Se non hai calcio - questa l’idea alla base del successo di Eurosport - lavora per fornire agli appassionati degli altri sport il prodotto più completo. “Abbiamo nel ciclismo e nel tennis i nostri sport globali e in Italia abbiamo costruito il prodotto più innovato, assieme alla Lega Basket”, aggiunge Alessandro Araimo, ad di Discovery Italia/Eurosport.
I costi rappresentano ad oggi l’aspetto determinante, sui cui si gioca la sostenibilità degli investimenti. Un dato su tutti: i diritti del calcio in Italia sono passati dagli 800 mila euro degli anni ’60 al 1,4 miliardi di euro di oggi. “Il gruppo Mediaset - ha ribadito l’amministratore delegato Rti Marco Giordani - ha rinunciato ai diritti Tv del calcio nel 2015 e ancora oggi siamo convinti della bontà della nostra scelta. Il motivo? Il prodotto calcio in Italia non è cresciuto e il sistema calcio non ha aiutato gli operatori. La pirateria continua ad imperversare (vale quasi 2 miliardi di euro, ndr.), gli stadi sono vuoti, i campi spesso indecorosi, così come le scenografie degli stadi. Noi siamo l’unica azienda completamente italiana a questo tavolo e per noi determinati investimenti sono difficili. Gli altri colleghi rappresentano gruppi internazionali per i quali è più facile fare ammortizzare gli investimenti con economie di scala. Abbiamo preferito investire nelle news, nell’approfondimento e nell’online. A breve contiamo di diventare il primo portale italiano”.

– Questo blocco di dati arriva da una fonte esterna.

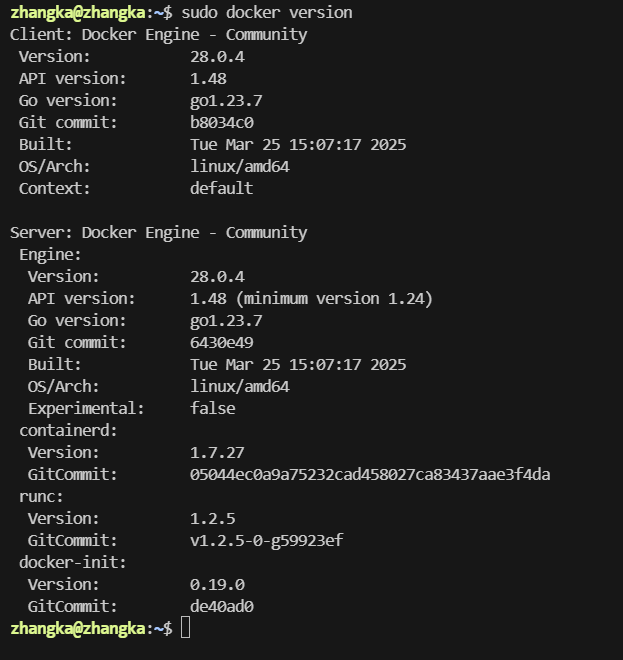Click the 'sudo docker version' command text
This screenshot has width=623, height=660.
pos(267,13)
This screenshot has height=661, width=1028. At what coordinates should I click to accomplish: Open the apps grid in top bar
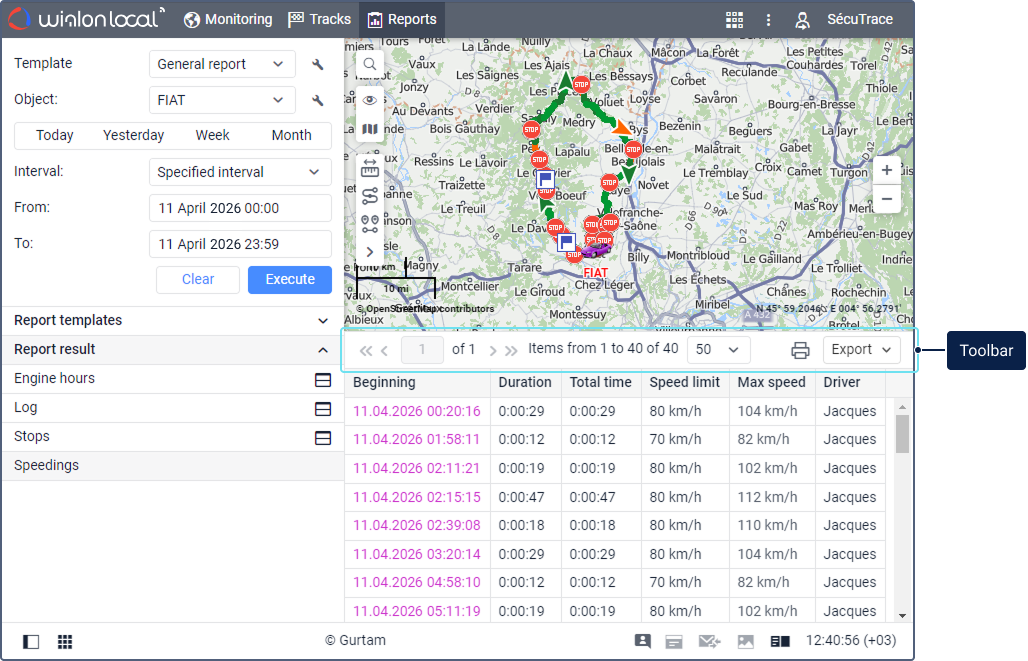pyautogui.click(x=735, y=20)
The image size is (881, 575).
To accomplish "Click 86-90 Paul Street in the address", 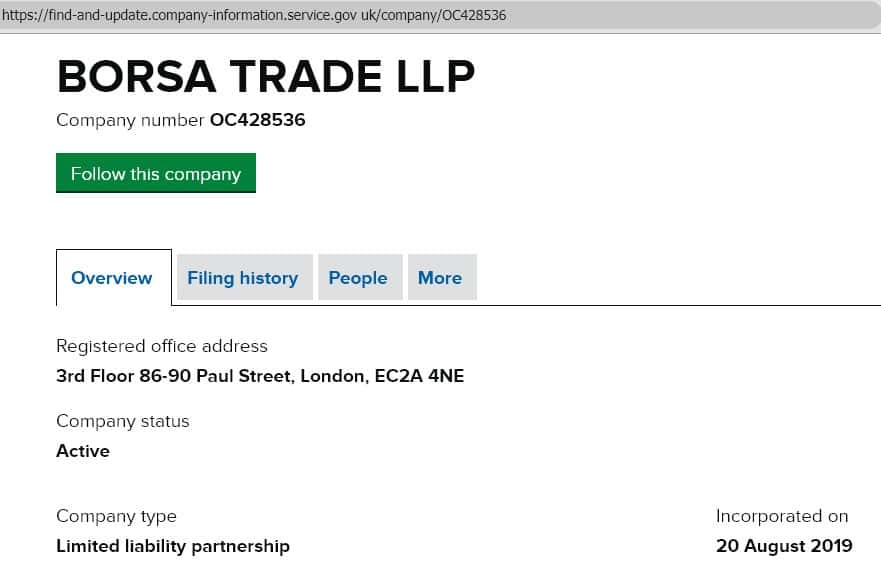I will [x=212, y=377].
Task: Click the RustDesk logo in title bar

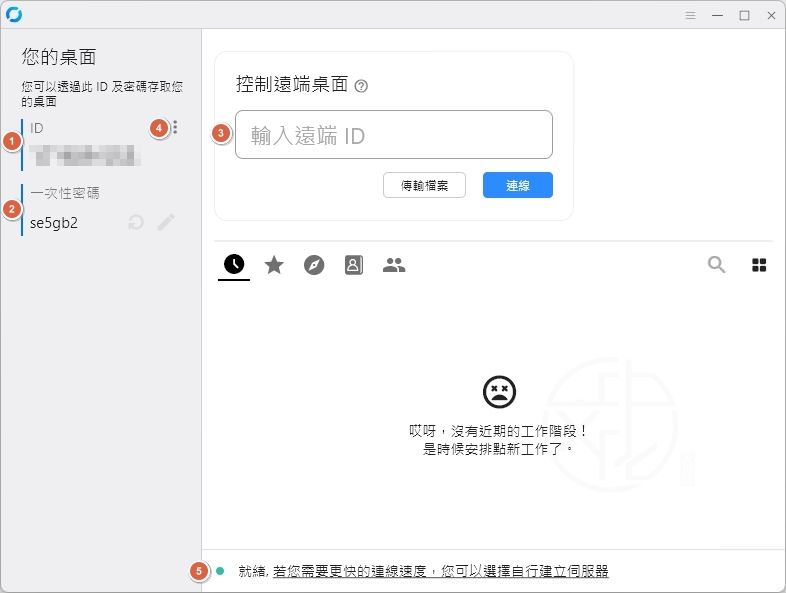Action: (14, 15)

E che il livello del calcio italiano sia inferiore agli altri paesi europei (Spagna, Uk e Germania) ne è convinta anche Discovery. “La questione - taglia corto il suo amministratore delegato Araimo - non è se il prezzo è alto o se il prezzo è basso. E’ la qualità del prodotto calcio che deve trovare un razionale”.